Ils peuvent postuler devant l’ensemble des tribunaux judiciaires du ressort de cour d’appel dans lequel ils ont établi leur résidence professionnelle et devant ladite cour d’appel.
Par dérogation au deuxième alinéa, les avocats ne peuvent postuler devant un autre tribunal que celui auprès duquel est établie leur résidence professionnelle ni dans le cadre des procédures de saisie immobilière, de partage et de licitation, ni au titre de l’aide juridictionnelle, ni dans des instances dans lesquelles ils ne seraient pas maîtres de l’affaire chargés également d’assurer la plaidoirie ».
Ainsi selon les dispositions de l’alinéa 2 de cet article, les avocats peuvent postuler devant l’ensemble des tribunaux judiciaires du ressort de la cour d’appel dans lequel ils ont établi leur résidence professionnelle et devant ladite cour d’appel. Cependant l’alinéa 3 de cet article vient poser certaines dérogations à cette règle notamment lorsque les avocats ne sont pas les maîtres de l’affaire chargés également d’assurer la plaidoirie. Dans ce cas, la postulation est limitée aux avocats inscrits au barreau du ressort du tribunal où ils sont inscrits.

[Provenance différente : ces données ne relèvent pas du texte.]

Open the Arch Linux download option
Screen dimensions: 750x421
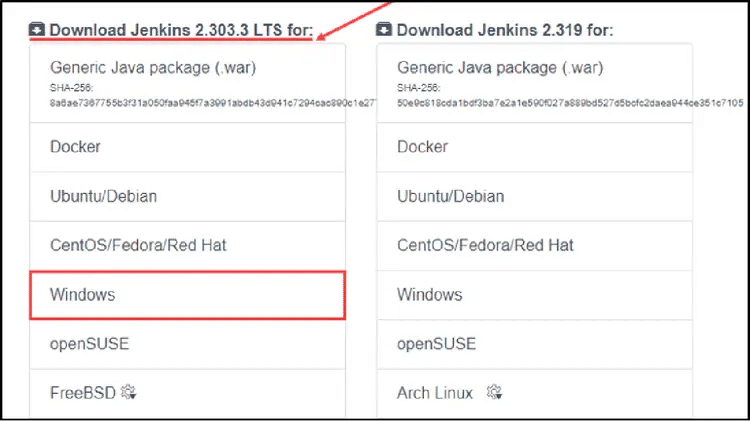pos(435,393)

Or la violation des règles de territorialité de la postulation est sanctionnée par une nullité de fond. De plus, l’irrégularité tenant à la méconnaissance des règles relatives à la postulation s’analyse en un défaut de capacité à agir d’une personne assurant la représentation d’une partie en justice, et comme telle constitue une irrégularité de fond affectant l’acte au sens de l’article 177 du code de procédure civile, de sorte que la nullité qui est encourue ne nécessite pas la preuve d’un grief.

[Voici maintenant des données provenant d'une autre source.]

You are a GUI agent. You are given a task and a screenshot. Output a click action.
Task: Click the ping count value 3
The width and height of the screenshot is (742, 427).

En l’espèce, l’avocat plaidant de Monsieur [I] [V] est Maître Denis NABERES, avocat au barreau de DRAGUIGNAN et l’avocat postulant est Maître [G], avocat au barreau de MOULINS.

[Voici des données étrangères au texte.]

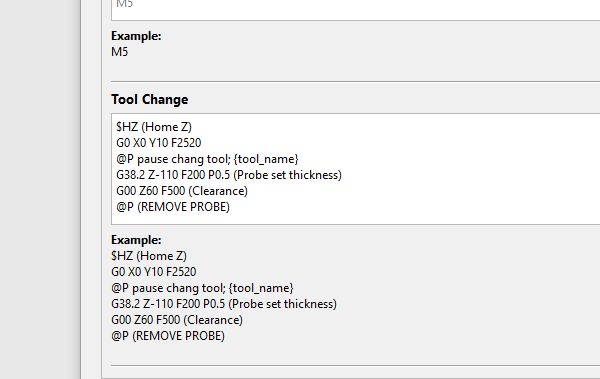Click the $HZ (Home Z) line in Tool Change box

(x=154, y=127)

Il ressort que Maître [G], avocat postulant, est inscrit au barreau de MOULINS et qu’il n’est pas l’avocat plaidant.
Dès lors, Maître [G], qui n’est pas inscrit au barreau de MONTLUCON, n’avait pas la capacité de représenter en justice Monsieur [I] [V] de sorte que la nullité est encourue.
Toutefois cette irrégularité peut être couverte en application de 121 du code de procédure civile.
Au regard de l’ensemble de ces éléments et alors qu’aucune des parties n’a soulevé ce défaut de capacité à agir, il convient de réouvrir les débats afin de permettre à chacune des parties d’apporter ses observations et à Monsieur [I] [V] d’éventuellement régulariser sur la forme sa représentation.
Par conséquent, la réouverture des débats sera ordonnée et l’ordonnance de clôture rendue le 7 novembre 2024 sera révoquée.
PAR CES MOTIFS
ORDONNE la réouverture des débats afin que les parties puissent échanger contradictoirement sur les règles de postulation ;
REVOQUE l’ordonnance de clôture rendue le 7 novembre 2024 ;
RENVOIE le dossier à l’audience de mise en état physique du 3 septembre 2025 à 9 heures ;
RESERVE l’ensemble des demandes.
Ainsi fait et jugé les jour, mois et an susdits la présente décision a été signée par la présidente et sa greffière.